Close both nostrils. Hold gently.

4. Exhale Right (4 seconds)

Release your thumb, keep your left nostril closed. Exhale through your right nostril.

5. Inhale Right (4 seconds)

Stay on the right side. Inhale through your right nostril.

6. Hold, then Exhale Left

Close both nostrils, hold, then release the left and exhale. That is one full cycle. Repeat 6-10 times.

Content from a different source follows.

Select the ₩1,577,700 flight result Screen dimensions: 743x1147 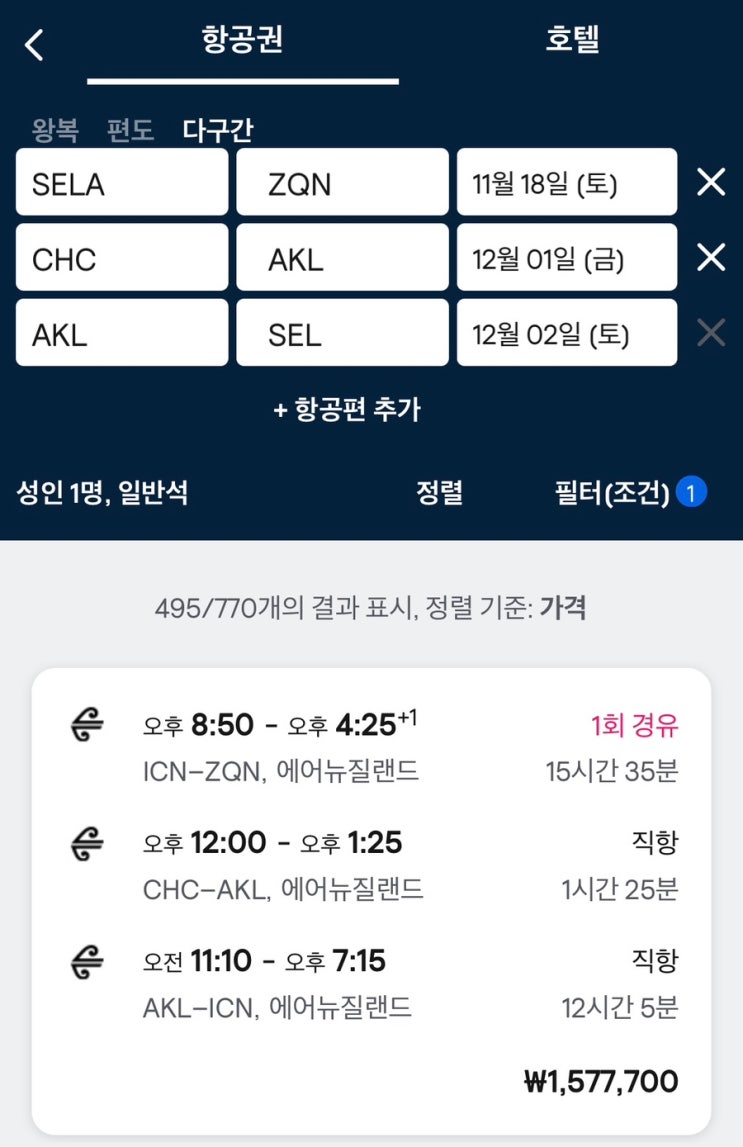click(371, 900)
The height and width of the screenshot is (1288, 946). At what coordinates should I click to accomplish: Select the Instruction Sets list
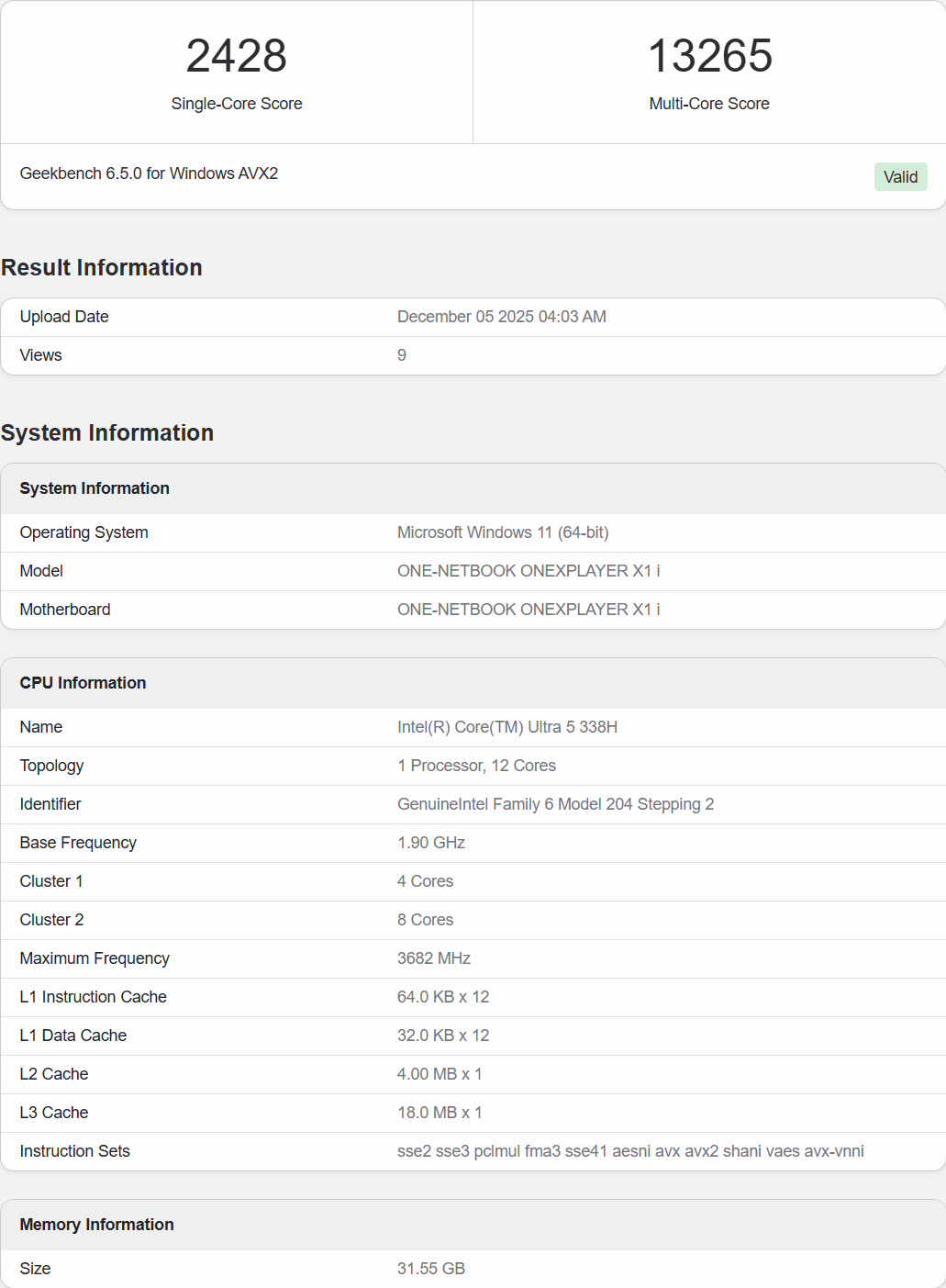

Tip: If the hold feels too much, skip it and just alternate the inhale and exhale sides. The alternation itself is the key mechanism. Build up to holds as you get comfortable.

Benefits

  • Mental balance — harmonises left and right brain hemisphere activity
  • Calm focus — reduces mental noise without causing drowsiness
  • Pre-meditation prep — the traditional gateway practice before sitting
  • Blood pressure reduction — clinically demonstrated effect
  • Improved concentration — enhances spatial memory and fine motor skills

When To Use It

Before meditation or yoga practice. When you feel mentally scattered and need to centre. In the morning to set a balanced tone for the day. Before creative work that requires whole-brain thinking.